The Review of Maritime Transport 2017 says that seaborne trade grew by 2.6 per cent in 2016, reaching 10.3 billion tons. Although this was a welcome improvement to the 2.1 per cent growth recorded in 2015, the boost in demand was offset by a 3.2 per cent increase in the industry’s carrying capacity, which reached 1.86 billion dead-weight tons earlier this year.
A supply-demand imbalance continued therefore to weigh down industry profits, with the container shipping market, the largest in terms of value, reporting a collective operating loss of US$3.5 billion.
“A slower demand than earlier projected, coupled with a large influx of vessels, has led to a continued oversupply of shipping capacity,” UNCTAD Secretary-General Mukhisa Kituyi said ahead of the report’s publication.

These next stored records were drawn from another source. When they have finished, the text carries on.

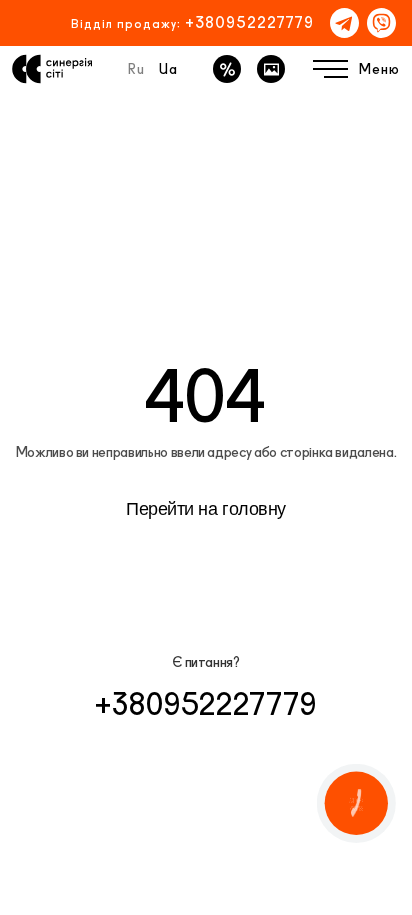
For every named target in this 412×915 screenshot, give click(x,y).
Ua (168, 69)
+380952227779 (249, 22)
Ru (136, 69)
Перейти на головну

But as world seaborne trade continues to gather steam — forecasts show a compound annual growth rate of 3.2 per cent between 2017 and 2022 — the situation could improve relatively soon, if the industry can shed its excess weight.
This could be done, the report says, by building fewer ships, by scrapping more, or by increasing “capacity sharing” — essentially the pooling of cargo among carriers to improve economies of scale and reduce operating costs.
Yet there are risks associated with the recent mergers and mega alliances among container carriers, the report says.
“The risk is that growing market concentration in container shipping may lead to oligopolistic structures,” says Shamika N. Sirimanne, Director of UNCTAD’s Division on Technology and Logistics.
“In many developing countries’ markets, there are now only three or even fewer suppliers left,” Ms. Sirimanne says. “Regulators will need to monitor developments in container shipping mergers and alliances to ensure there is competition in the market.”
Revisiting the rules governing consortiums and alliances may be necessary, the report says, in order to balance the interests of shippers, ports and carriers.